### Data entries
══════════════════════════════

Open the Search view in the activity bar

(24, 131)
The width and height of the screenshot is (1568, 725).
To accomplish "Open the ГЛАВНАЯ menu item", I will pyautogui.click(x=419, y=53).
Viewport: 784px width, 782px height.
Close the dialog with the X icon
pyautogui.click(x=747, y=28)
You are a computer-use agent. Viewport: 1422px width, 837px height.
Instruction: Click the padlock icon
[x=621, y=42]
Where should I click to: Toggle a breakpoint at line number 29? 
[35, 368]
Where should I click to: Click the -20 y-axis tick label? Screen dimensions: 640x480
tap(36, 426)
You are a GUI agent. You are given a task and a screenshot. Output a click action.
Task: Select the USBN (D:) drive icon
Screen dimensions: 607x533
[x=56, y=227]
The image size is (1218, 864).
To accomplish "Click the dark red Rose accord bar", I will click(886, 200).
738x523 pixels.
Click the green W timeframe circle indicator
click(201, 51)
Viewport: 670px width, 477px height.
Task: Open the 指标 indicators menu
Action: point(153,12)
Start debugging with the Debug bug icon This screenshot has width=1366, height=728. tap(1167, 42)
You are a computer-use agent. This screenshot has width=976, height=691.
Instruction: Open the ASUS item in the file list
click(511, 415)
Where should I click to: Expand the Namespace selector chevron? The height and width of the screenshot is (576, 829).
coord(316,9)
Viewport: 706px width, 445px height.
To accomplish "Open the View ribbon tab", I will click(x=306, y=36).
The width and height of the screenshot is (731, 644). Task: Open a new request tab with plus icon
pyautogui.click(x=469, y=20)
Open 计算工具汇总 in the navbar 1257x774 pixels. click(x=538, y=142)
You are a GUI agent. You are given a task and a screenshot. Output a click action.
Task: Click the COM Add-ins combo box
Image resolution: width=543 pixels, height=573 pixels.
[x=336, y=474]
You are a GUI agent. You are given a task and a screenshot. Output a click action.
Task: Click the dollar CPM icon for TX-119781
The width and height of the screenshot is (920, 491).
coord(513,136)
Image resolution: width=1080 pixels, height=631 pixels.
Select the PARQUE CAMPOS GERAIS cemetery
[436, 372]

══════════════════════════════

### EXERCISE
Print out all the entries precisely as written.

### PROBLEM SOLUTION
Open the Search view in the activity bar

(24, 131)
The width and height of the screenshot is (1568, 725).
To accomplish "Open the ГЛАВНАЯ menu item", I will pyautogui.click(x=419, y=53).
Viewport: 784px width, 782px height.
Close the dialog with the X icon
pyautogui.click(x=747, y=28)
You are a computer-use agent. Viewport: 1422px width, 837px height.
Instruction: Click the padlock icon
[x=621, y=42]
Where should I click to: Toggle a breakpoint at line number 29? 
[35, 368]
Where should I click to: Click the -20 y-axis tick label? Screen dimensions: 640x480
tap(36, 426)
You are a GUI agent. You are given a task and a screenshot. Output a click action.
Task: Select the USBN (D:) drive icon
Screen dimensions: 607x533
[x=56, y=227]
The image size is (1218, 864).
To accomplish "Click the dark red Rose accord bar", I will click(886, 200).
738x523 pixels.
Click the green W timeframe circle indicator
click(201, 51)
Viewport: 670px width, 477px height.
Task: Open the 指标 indicators menu
Action: point(153,12)
Start debugging with the Debug bug icon This screenshot has width=1366, height=728. tap(1167, 42)
You are a computer-use agent. This screenshot has width=976, height=691.
Instruction: Open the ASUS item in the file list
click(511, 415)
Where should I click to: Expand the Namespace selector chevron? The height and width of the screenshot is (576, 829).
coord(316,9)
Viewport: 706px width, 445px height.
To accomplish "Open the View ribbon tab", I will click(x=306, y=36).
The width and height of the screenshot is (731, 644). Task: Open a new request tab with plus icon
pyautogui.click(x=469, y=20)
Open 计算工具汇总 in the navbar 1257x774 pixels. click(x=538, y=142)
You are a GUI agent. You are given a task and a screenshot. Output a click action.
Task: Click the COM Add-ins combo box
Image resolution: width=543 pixels, height=573 pixels.
[x=336, y=474]
You are a GUI agent. You are given a task and a screenshot. Output a click action.
Task: Click the dollar CPM icon for TX-119781
The width and height of the screenshot is (920, 491).
coord(513,136)
Image resolution: width=1080 pixels, height=631 pixels.
Select the PARQUE CAMPOS GERAIS cemetery
[436, 372]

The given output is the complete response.